[Dataset entries Boundary: Start]

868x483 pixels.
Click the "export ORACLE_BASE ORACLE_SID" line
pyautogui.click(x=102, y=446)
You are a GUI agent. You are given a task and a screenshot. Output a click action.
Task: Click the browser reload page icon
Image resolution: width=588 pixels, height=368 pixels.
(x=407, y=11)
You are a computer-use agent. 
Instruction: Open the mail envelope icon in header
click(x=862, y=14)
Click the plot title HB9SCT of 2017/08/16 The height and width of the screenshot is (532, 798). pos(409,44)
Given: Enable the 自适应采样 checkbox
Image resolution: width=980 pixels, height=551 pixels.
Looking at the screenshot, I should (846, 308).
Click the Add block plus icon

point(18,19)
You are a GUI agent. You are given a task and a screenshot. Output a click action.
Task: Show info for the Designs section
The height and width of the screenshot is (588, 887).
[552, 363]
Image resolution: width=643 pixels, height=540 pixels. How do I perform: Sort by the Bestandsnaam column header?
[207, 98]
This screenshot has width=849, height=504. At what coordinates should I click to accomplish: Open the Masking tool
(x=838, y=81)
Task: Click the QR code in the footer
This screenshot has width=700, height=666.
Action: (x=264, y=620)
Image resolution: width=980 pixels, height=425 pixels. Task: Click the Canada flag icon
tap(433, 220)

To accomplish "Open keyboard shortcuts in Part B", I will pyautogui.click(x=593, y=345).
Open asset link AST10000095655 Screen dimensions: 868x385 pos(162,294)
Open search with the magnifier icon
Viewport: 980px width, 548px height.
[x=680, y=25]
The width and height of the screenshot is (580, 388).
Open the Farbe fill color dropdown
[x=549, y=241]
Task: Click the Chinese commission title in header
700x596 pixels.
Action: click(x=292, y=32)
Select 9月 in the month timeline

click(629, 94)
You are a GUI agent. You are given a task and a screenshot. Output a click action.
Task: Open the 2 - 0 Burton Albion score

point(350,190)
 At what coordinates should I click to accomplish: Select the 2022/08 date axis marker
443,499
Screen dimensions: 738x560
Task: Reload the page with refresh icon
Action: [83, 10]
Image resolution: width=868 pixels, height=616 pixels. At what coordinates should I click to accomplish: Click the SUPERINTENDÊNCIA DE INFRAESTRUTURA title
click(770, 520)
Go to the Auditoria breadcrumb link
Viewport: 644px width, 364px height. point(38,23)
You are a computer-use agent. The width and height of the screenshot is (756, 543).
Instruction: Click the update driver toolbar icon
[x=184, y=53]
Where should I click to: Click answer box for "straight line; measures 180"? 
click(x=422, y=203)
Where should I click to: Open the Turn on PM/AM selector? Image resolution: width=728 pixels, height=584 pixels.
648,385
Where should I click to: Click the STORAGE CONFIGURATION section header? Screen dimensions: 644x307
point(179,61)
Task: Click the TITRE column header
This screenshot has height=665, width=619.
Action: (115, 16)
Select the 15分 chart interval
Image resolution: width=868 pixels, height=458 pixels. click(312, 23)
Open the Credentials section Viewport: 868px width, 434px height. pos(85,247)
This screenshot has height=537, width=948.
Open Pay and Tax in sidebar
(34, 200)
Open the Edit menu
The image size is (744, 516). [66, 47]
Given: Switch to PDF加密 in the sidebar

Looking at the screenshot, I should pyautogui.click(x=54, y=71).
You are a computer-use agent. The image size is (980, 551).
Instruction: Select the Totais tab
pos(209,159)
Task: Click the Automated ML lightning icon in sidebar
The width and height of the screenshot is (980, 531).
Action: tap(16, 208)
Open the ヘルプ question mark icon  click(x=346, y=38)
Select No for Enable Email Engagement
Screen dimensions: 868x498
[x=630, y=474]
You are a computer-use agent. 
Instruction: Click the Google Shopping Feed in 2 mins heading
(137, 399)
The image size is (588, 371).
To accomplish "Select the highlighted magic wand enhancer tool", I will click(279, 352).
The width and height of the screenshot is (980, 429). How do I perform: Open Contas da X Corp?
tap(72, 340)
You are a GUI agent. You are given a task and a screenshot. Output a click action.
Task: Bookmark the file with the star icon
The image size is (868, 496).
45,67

[Dataset entries Boundary: End]

Whenever a line of the entries contains "will", it counts toward the total; state that total alone.

2